* _Exercise requirements_
Where does the string "Task" appear? Copy every line of the entries below that holds it.

Records for the exercise section start

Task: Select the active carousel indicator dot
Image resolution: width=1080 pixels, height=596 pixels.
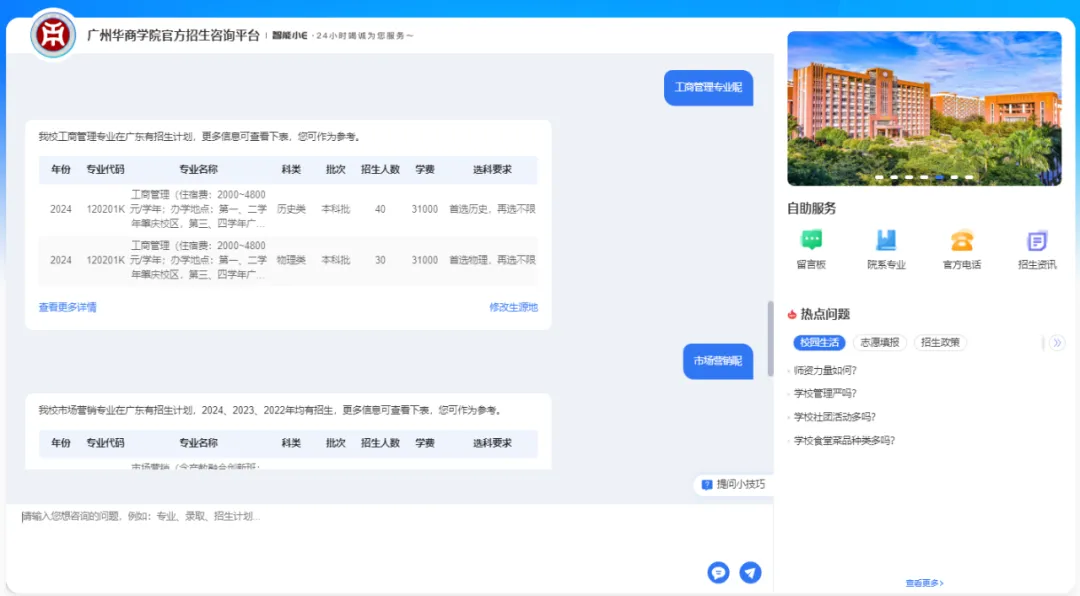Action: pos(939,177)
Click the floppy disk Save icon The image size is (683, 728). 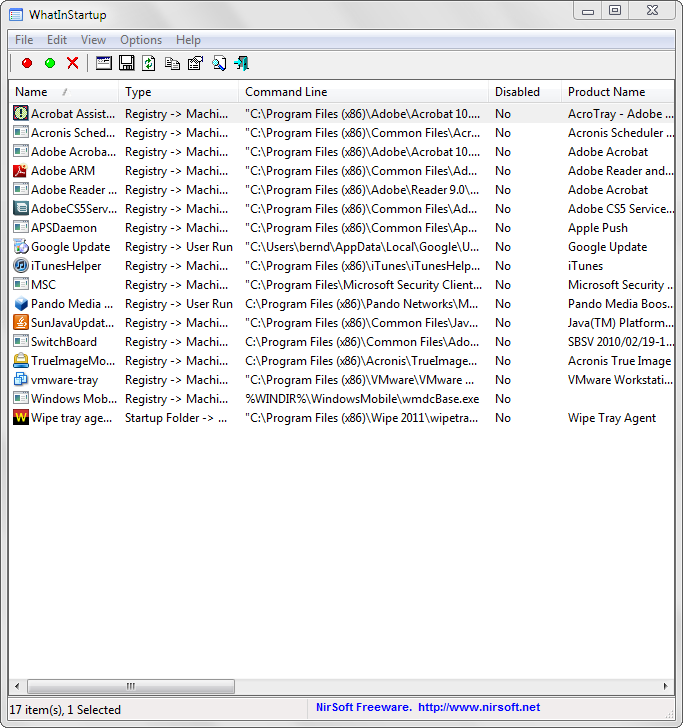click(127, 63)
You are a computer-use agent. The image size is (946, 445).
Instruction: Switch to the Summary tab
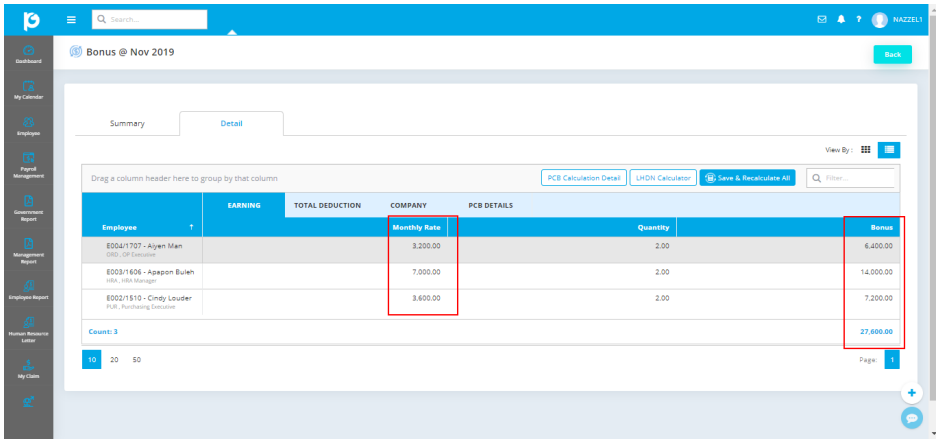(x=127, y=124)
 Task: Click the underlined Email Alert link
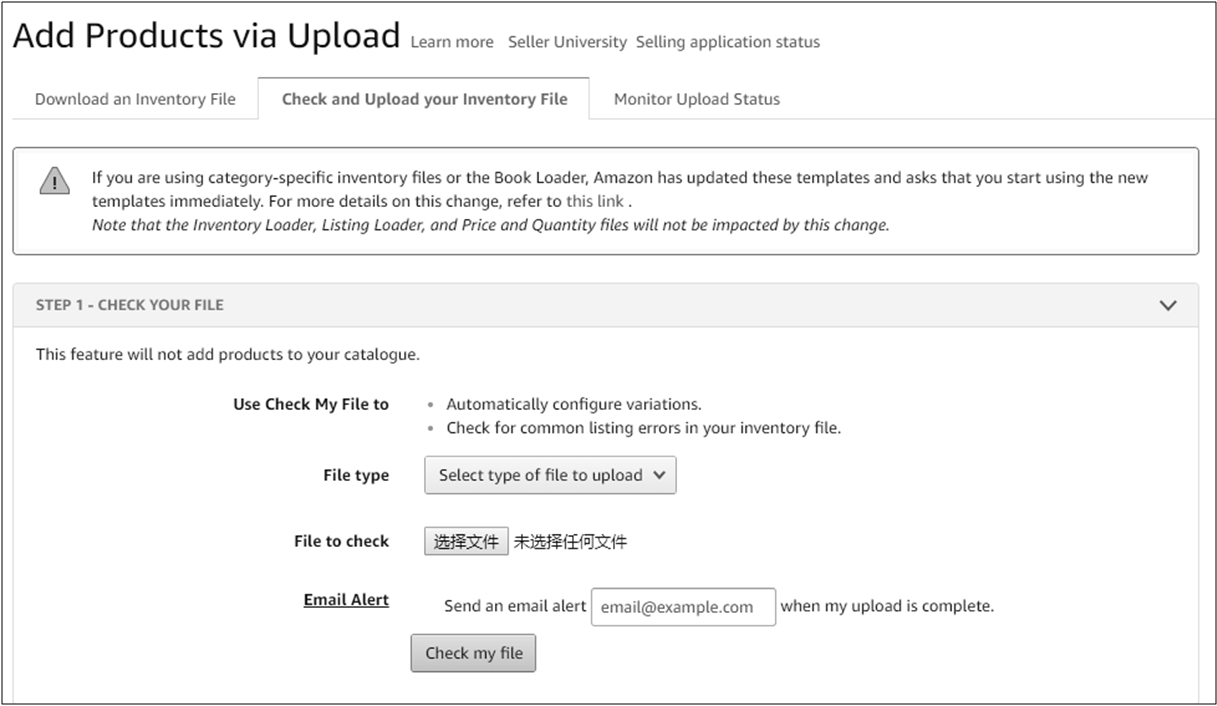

Records for the exercise section end

* _Answer section_
Task: Select the active carousel indicator dot
 Task: Click the underlined Email Alert link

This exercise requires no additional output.